Ciekawa jest sama biografia Markowskiego. Więzy rodzinne łączą go ze znamienitą dynastią lwowskich kamieniarzy, Schimserów. Jego matka była córką rzeźbiarza klasycznego niemieckiego pochodzenia, Jana Schimsera oraz siostrą Leopolda Schimsera, który przejął po ojcu rodzinny interes – firmę wykonującą prace rzeźbiarskie i kamieniarskie. Pod okiem wuja pobierał pierwsze nauki rzemiosła. Zanim jednak zajął się rzeźbą na dobre, jako 17-latek uciekł ze Lwowa, aby wziąć udział w powstaniu styczniowym. Do Galicji wracał w kobiecym przebraniu, aby uniknąć represji. Grał także w wędrownym teatrze, tym samym zresztą, w którym debiutowała Helena Modrzejewska. Po szumnych latach młodości wrócił do Lwowa i do rzeźby. Za pośrednictwem przyjaciółki z dzieciństwa, Wandy Monne, poznał Parysa Filippi, który był jego kolejnym nauczycielem i mistrzem, a także Artura Grottgera, któremu pozował do powstającego właśnie cyklu Polonia. Dzięki stypendium rodziny Dzieduszyckich l. 1867-8 studiował w wiedeńskiej Akademii Sztuk Pięknych.

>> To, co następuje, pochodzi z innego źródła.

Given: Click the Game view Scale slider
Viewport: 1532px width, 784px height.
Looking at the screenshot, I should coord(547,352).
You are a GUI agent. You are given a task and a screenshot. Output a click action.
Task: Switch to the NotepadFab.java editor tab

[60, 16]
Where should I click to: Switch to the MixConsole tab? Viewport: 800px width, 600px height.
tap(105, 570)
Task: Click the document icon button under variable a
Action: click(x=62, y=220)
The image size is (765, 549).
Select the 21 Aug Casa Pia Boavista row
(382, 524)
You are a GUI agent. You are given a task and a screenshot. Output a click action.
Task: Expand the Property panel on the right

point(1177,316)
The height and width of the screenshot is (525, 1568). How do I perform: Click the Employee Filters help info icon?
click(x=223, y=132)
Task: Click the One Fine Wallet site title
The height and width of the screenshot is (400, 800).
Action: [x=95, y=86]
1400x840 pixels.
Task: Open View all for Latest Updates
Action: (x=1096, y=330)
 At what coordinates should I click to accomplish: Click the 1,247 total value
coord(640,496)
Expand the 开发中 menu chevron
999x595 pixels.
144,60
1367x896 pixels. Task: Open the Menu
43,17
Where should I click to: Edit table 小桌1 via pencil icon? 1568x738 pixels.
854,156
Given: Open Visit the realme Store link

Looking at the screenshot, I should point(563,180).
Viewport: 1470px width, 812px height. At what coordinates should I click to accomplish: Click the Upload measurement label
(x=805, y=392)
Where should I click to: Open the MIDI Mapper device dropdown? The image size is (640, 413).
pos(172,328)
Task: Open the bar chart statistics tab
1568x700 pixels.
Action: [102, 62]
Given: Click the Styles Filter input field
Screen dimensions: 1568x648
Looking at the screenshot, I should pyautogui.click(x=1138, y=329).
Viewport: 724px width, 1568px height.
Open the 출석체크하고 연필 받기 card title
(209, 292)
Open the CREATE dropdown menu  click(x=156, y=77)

Po uzyskaniu wykształcenia artysta otrzymał posadę kierownika pracowni kamieniarskiej u wuja, ale szybko uniezależnił się, już w 1870 r. otwierając (wspólnie z Antonim Kurzawą) własną pracownię przy ul. Piekarskiej 83 (obecny numer 69), a więc w pobliżu Cmentarza Łyczakowskiego, a także konkurencyjnej firmy Schimserów. Młoda firma borykała się z problemami finansowymi, co odmieniła dopiero wygrana w konkursie na pomnik nagrobny Seweryna Goszczyńskiego* w 1876 r. To pozwoliło wypłynąć Markowskiemu na szerokie wody i zawalczyć o własną klientelę we Lwowie artyście, którego w pierwszych latach nie stać było nawet na porządne buty i posiłek.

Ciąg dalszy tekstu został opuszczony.